◆ PASSAGE GIVEN ◆
────────────────────────────────────────

Bootstrapping in Statistics – JACK TRAINER (2024)

1 Comment / Stats / By Jack Trainer

Bootstrapping in Statistics – JACK TRAINER (1)

Introduction

It is usually impossible to measure every member of a population to work out properties of the population. Instead, we use randomly sampled data from a population andStatistical Inference to estimate these properties instead. Note: Population here doesn’t necessarily mean a group of people, it can mean a group of objects, amounts or events etc.

Suppose we have a large collection of coloured balls and we want to try and infer a statistic such as the mean value of the diameter of the balls using a sample of nine balls. If we took the mean of this sample and then took a new sample of nine balls we would expect that the mean values would be different. Furthermore, if we took many new samples we would begin to obtain a distribution of sample means known as the sampling distribution. The sampling distribution is an important thing to consider because it gives an idea of how likely the mean we get for a given sample is to occur given the population.

In reality we will only take a single sample mean but we can think of it as one of many sample means we could have got. In many cases the sampling distribution of the means is expected to be approximately shaped like a normal distribution with mean equal to the mean of the population. This is justified by the Central Limit Theorem.In this case it is possible to get an idea of how much the sample mean will differ from the true population mean on average using standard theoretical results to calculate a quantity known as the standard error.

But what can we do when the sampling distribution is not expected to look like a normal distribution as is the case for different statistics of interest such as the median or when we can’t assume that the sampling distribution will be normal. In this case we can use a technique known as Bootstrapping, where we resample the sampled data many times to generate a sampling distribution for a given statistic from which we can calculate a standard error for that statistic.

BOOTSTRAPPING

Lets go back to the example of the coloured balls to demonstrate how bootstrapping can be used to generate a sampling distribution for the median diameter of the balls. Imagine we have the original sampled dataset as a physical set of balls in a glass jar. To generate one bootstrap dataset imagine grabbing a ball out of the jar at random, noting it’s diameter and then putting it back. This process of selecting balls is repeated until you have noted down a set of balls that is the same size as the original sample. This set may contain repeated observations of the same ball because it was placed back into the jar between selection. This method of sampling is called sampling with replacement.

Bootstrapping in Statistics – JACK TRAINER (2)

Bootstrapping in Statistics – JACK TRAINER (3)

────────────────────────────────────────

◆ REQUIRED WORK ◆
- A) In the bootstrapping article, what is the name for selecting balls at random and putting each one back into the jar before the next selection?
- B) Write the next part of the bootstrapping article, picking up after its final paragraph.

◆ DATA SHOWN ◆
────────────────────────────────────────

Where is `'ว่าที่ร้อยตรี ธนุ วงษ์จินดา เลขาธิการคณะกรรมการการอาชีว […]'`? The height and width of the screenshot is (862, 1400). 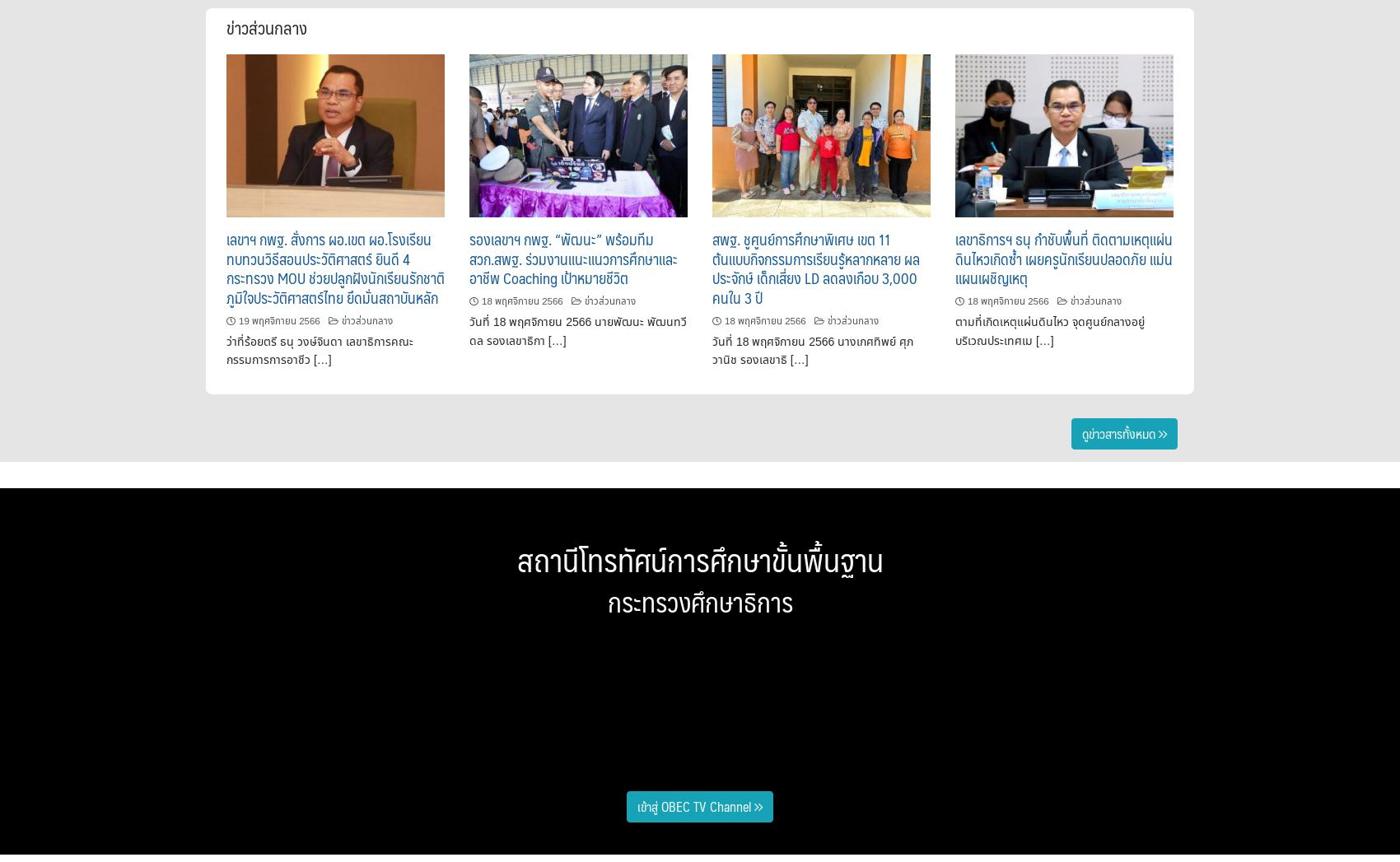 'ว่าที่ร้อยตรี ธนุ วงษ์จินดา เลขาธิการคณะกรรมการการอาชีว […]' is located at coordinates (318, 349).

────────────────────────────────────────

◆ WRITTEN RESPONSES ◆
- A) Sampling with replacement.

- B)
An example dataset generated by sampling with replacement is shown above. The next step is to calculate the statistic of interest for this dataset. In this case, the median of this sample is 9. Now comes the key part of bootstrapping. Repeating the resampling and calculating the statistic for “B” datasets. Here B is a placeholder for a large number. The choice of B is up to you but typically it is 10,000 or more. This may seem like a very large number but a computer can perform all the sampling and calculation in seconds. We can obtain a value for the standard error of the median by working out the standard deviation of the bootstrap samples known as the bootstrap standard error. By carrying out the bootstrapping procedure for the set of balls we can conclude that the bootstrap standard error of the median is 1.86.

Bootstrapping in Statistics – JACK TRAINER (4)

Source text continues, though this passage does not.